# how to deal



## birdbath (Dec 8, 2009)

my wife and i have been married for 8 months and together for three years she has always had problems with lying and she is a recovering drug addict well last night my wife came to me and said she had sex with her ex-boyfriend before we got married it was one of the 4 times she had relapsed on drugs she said she stopped when it sank in what she was doing well anyways i asked her calmly what was the reason for her telling me now and she said she tested positive for clamydia so i probalby have it well i guess what i need help with is we have a 14 month old son who means the world to me and i love my wife dearly how do ii begin to cope with and how can i be sure to prevent it from ever happening again i want this to work and she says she does too i believe her but i believed her before when she has lied several times in the past please this is the first time ive been married and i dont want to do it again i love her but i dont know if i can forgive her HELP PLEASE. ANDY,OKLAHOMA thanks


----------



## birdbath (Dec 8, 2009)

please help me with this problem anyone please i need comfort


----------



## letitgo (Nov 3, 2009)

I am sorry for what you are going thru. You have some good things going for you, you seem to want to make it work with your wife and she seems to want the same. (?) Take your time with forgiving her, she hurt you and that doesn mean you need to get over it this month or year. Let her know how bad you are hurt by this. Tell her you've lost your trust but want to get that trust back. Not sure theres a magic trust cure..maybe someone else will have better advice but for me these things take time. A lot will depend on your wife, shes the only one that can make you trust her again. All I can say is talk to her, talk about what happend and get everything in the open, find out how shes feeling. that may sound stupid to wonder how the cheater is but maybe theres something you can do to help her thru this and find a way to open up her honesty and break away from all the lies


----------



## swedish (Mar 6, 2008)

Hi Andy,

I'm sure her drug addict days were filled with lies and I have no idea if that stops once recovery starts or if it lingers on. Either way, not good in a marriage to not be able to trust that your wife is being honest with you.

What bothers me is that her only reason for being honest now is that she found out she as an STD. Basically, she only comes forward with the truth when she has to.

Is she in any type of counseling since she began her recovery? I would think she would benefit from that and if she is feeling good about herself, she may feel better about being open and honest with you.

You can forgive her at some point, but I think you will need to feel confident that the lying is behind her and she is ready to be in an honest relationship with you. I think she needs to make some effort here to regain your trust.


----------



## Sven (Nov 18, 2009)

birdbath said:


> please help me with this problem anyone please i need comfort


This is why I need to reply right away. I'm sorry that I didn't reply immediately when I saw your first post. Obviously you're in pain and getting feedback is helpful.

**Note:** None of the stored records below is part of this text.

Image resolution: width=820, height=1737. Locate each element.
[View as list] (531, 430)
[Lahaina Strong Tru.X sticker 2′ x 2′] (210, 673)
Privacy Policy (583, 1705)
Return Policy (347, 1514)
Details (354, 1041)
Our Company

I just don't know what to say except I'm sorry that you are hurting.

Swedish makes a great point about honesty. She only admitted the affair because she fears the STD impact. But everyone is afraid to admit an affair, for whatever reason. At least she did.

Please start marriage counseling with her. This will be a long and painful road for you and your family. Good luck.


----------



## birdbath (Dec 8, 2009)

thanks for your encouragement im seeking a marriage counselor im in tulsa oklahoma any suggestions on how to find the right counselor


----------



## Sven (Nov 18, 2009)

Do you have insurance coverage? You can find someone that way.

Otherwise just do a google search for a marriage counselor in your area.


----------



## christmaslady (Dec 21, 2009)

When looking for a counselor, you probably want to try to find a relationship counselor that specializes in addictions if you can. Key to remember is when you are looking for a counselor you are not only looking for someone that can help the two of you, but someone she will ultimately feel comfortable to open up to. Remember the counseling is only as good as the two of you make it and if she goes in with secrets and lies and does not relinquish them, then you will still come out with secrets and lies.

Good luck.


----------



## sunflower (Dec 15, 2008)

I DONT THINK THAT SWEDISH WAS TRYING TO BE RUDE I think that she is telling him things he needs to hear I mean I feel bad for you I think that was she did was just down right shameless. I think that the only reason she told you was because she was afraid you would find out with getting a std and how would you have gotton that hmmm... I just think that you should tell her that you do love her but you cant go back and fourth with addiction. And her having affairs? Thats not cool for that baby. I know what its like to be cheated on and to stay I stayed after my husband kissed my ex friend. And its hard but we also have kids and I comend you for sticking it out for your baby its hard but so worth it for that little life!


----------